According to Nigeria’s Defence Minister, Mohammed Badaru Abubakar, combat assets and weapons such as bombs cannot penetrate the said forests.
This is coming amid perceived public impression of a growing inability of the Presidency to take decisive actions against insurgents and terrorists believed to be having the support of certain top political leaders in the government.
Minister Abubakar’s declaration that bandits and terrorists are entrenched in forests “where bombs cannot penetrate”, gave valve to the widespread belief that this government, like its immediate predecessor is complicity in the nation’s protracted state of insecurity.
His remarks, made in an interview with BBC Hausa Service, came at a time of renewed mass kidnappings and growing public anger over the government’s handling of insecurity has reached its intolerable limit.
Badaru framed the crisis as guerrilla warfare, describing the attacks as sporadic strikes meant to instill fear. He insisted the Armed Forces are “close to ending banditry,” but acknowledged that the abduction of school children has exposed serious lapses.

The minister’s explanation that forests shield bandits from aerial bombardment has been met with huge public skepticism. Nigeria’s military has long claimed to possess advanced surveillance and strike capabilities, yet the government now portrays geography as an insurmountable obstacle. Analysts say this narrative risks emboldening criminal groups while deepening public distrust.
The development is even more disturbing as it re-echoes the allegations of long standing double standards in military actions.
Critics point to the government’s selective caution.
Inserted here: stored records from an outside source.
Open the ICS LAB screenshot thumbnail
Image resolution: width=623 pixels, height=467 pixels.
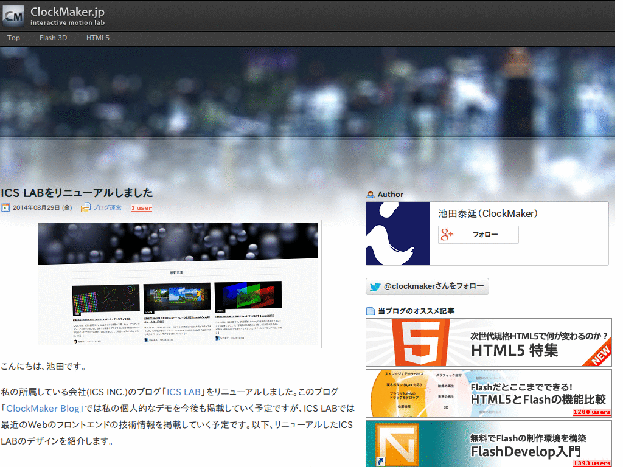point(178,285)
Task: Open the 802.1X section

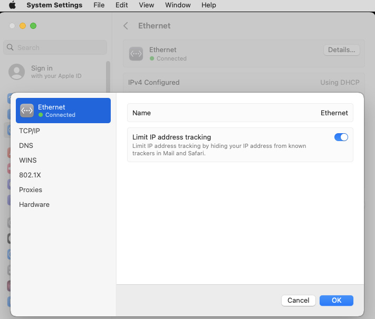Action: (x=30, y=175)
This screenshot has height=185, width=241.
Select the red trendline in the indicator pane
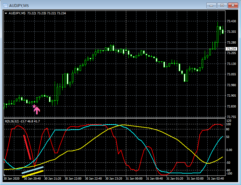[27, 147]
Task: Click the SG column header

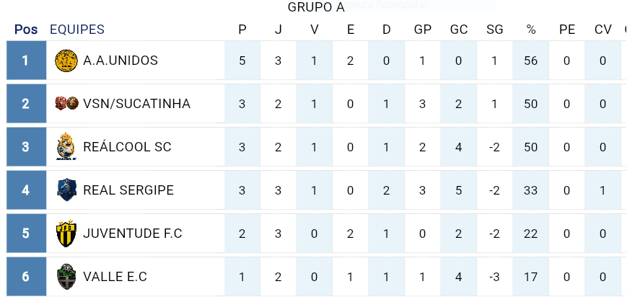Action: point(495,30)
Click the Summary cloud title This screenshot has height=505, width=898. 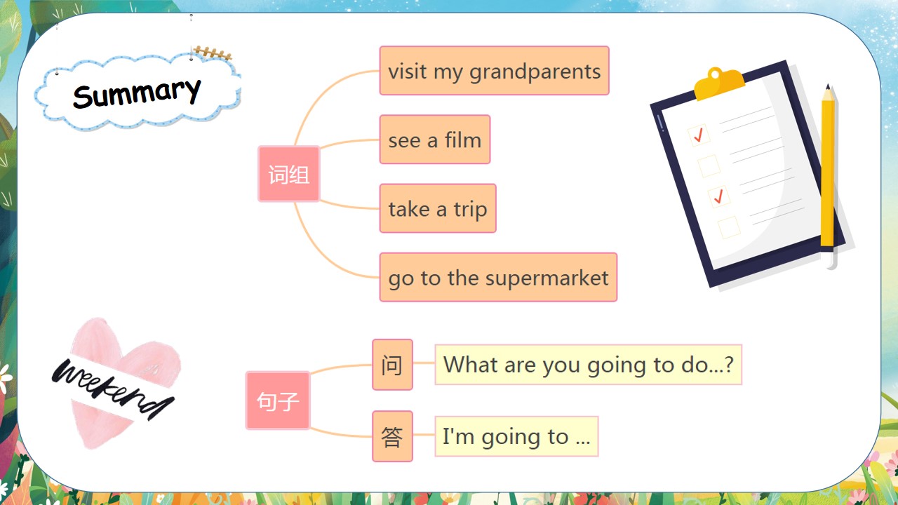[137, 93]
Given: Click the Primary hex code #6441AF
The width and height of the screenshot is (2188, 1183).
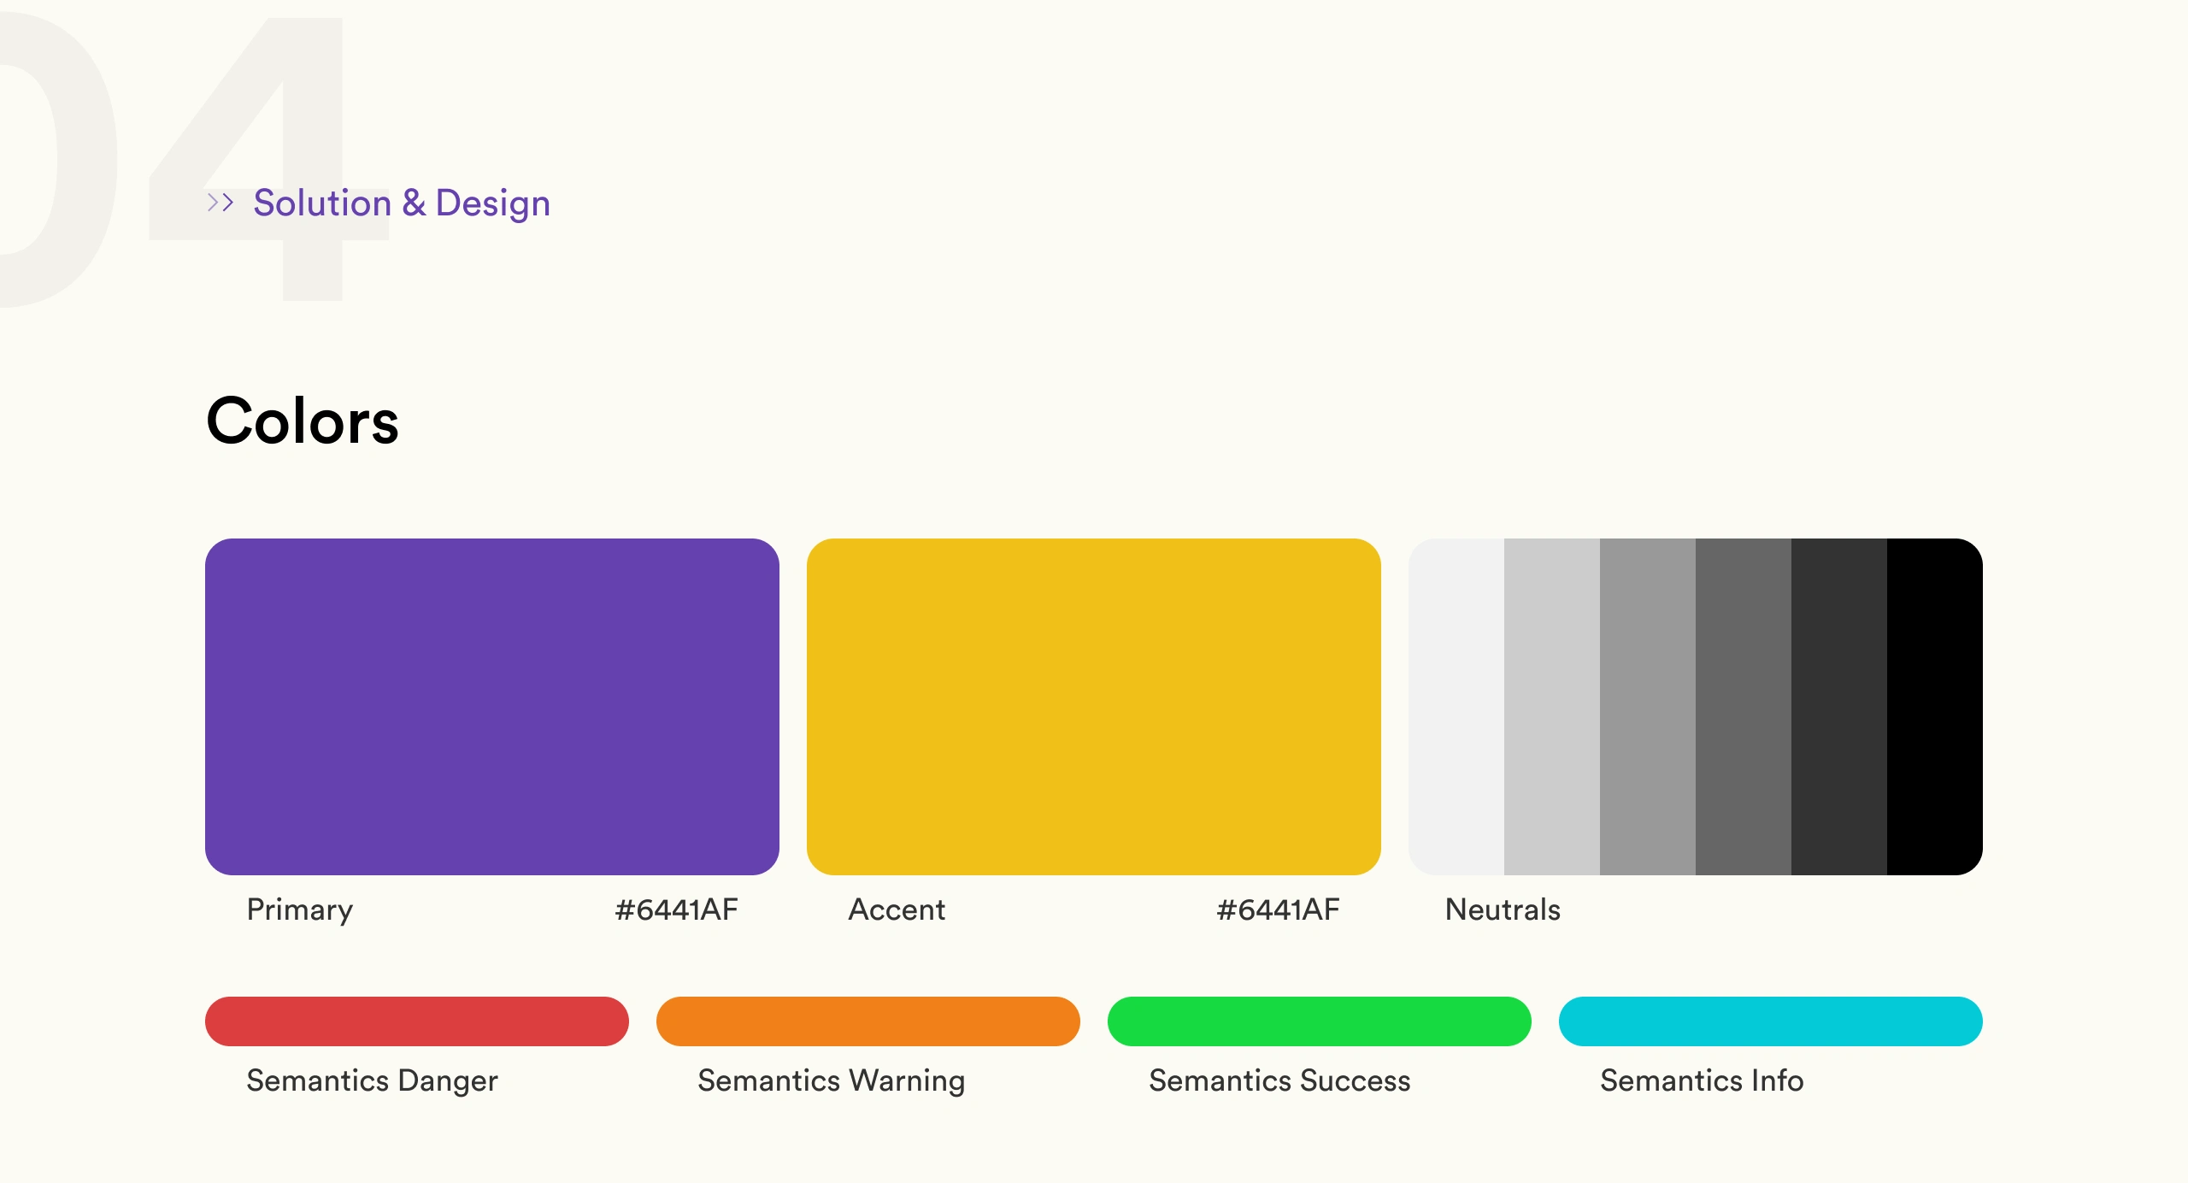Looking at the screenshot, I should (x=676, y=909).
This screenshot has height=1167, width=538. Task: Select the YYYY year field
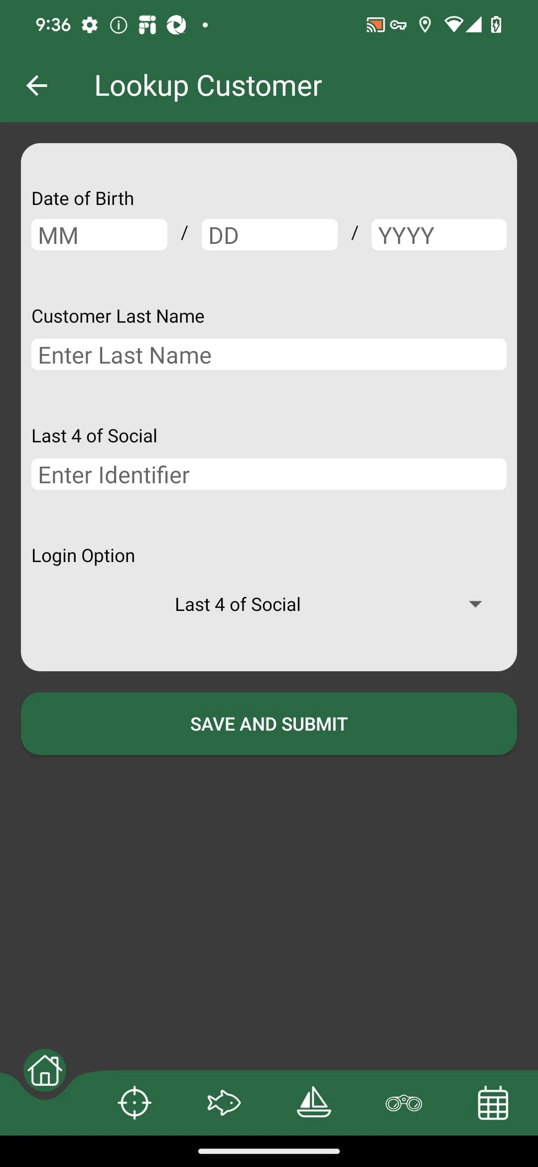(x=439, y=235)
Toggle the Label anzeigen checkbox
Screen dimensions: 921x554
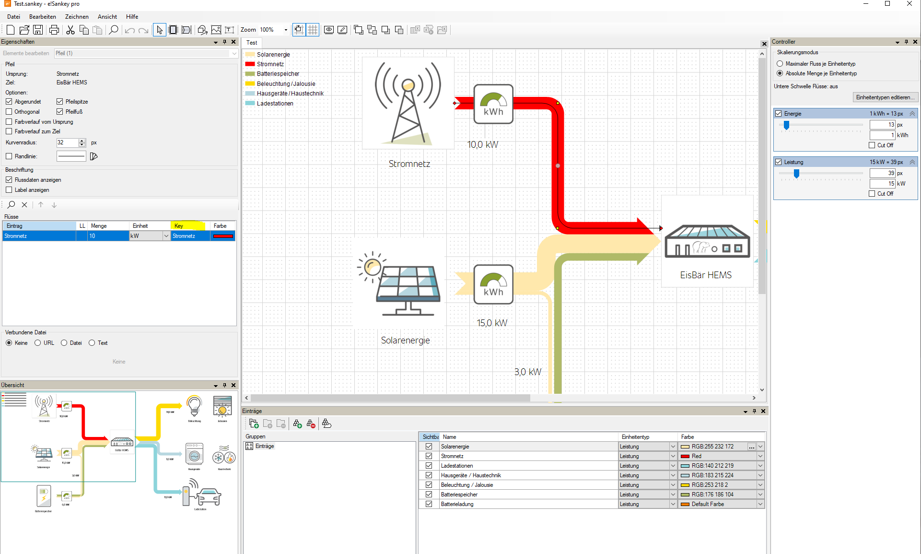coord(9,190)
In northern forests, officials now cite the risk of civilian casualties to justify restraint. Yet in the South East and Niger Delta, entire communities have been subjected to heavy bombardments in operations against insurgents and intra communal hostilities. The contrast has fuelled accusations of regional bias and political calculation.
This has also brought into sharp focus the politics of insecurity and the reluctance of this government to go full throttle in cleansing the Augean stable.
With the 2027 elections looming, Abuja politicians appear reluctant to escalate operations in the North-West and North-Central, where electoral stakes are high. The minister’s remarks are seen by many as part of a broader pattern: insecurity is managed not to resolve the crisis, but to avoid alienating key constituencies.
For ordinary Nigerians, the statement underscores what they view as government dishonesty and lackadaisical leadership. Citizens lament that excuses — whether about civilian safety or technical incapacity — have become routine, while kidnappings and banditry continue unchecked.
The Defence Minister’s claim that bombs cannot penetrate forests has crystallized a wider perception: Nigeria’s government is more invested in political survival than in confronting insecurity. What was presented as a technical limitation is now rightly or wrongly interpreted as another excuse in a long line of evasions.
For many Nigerians, the real battle is not against bandits in the forests, but against a state that appears unwilling or unable to act decisively.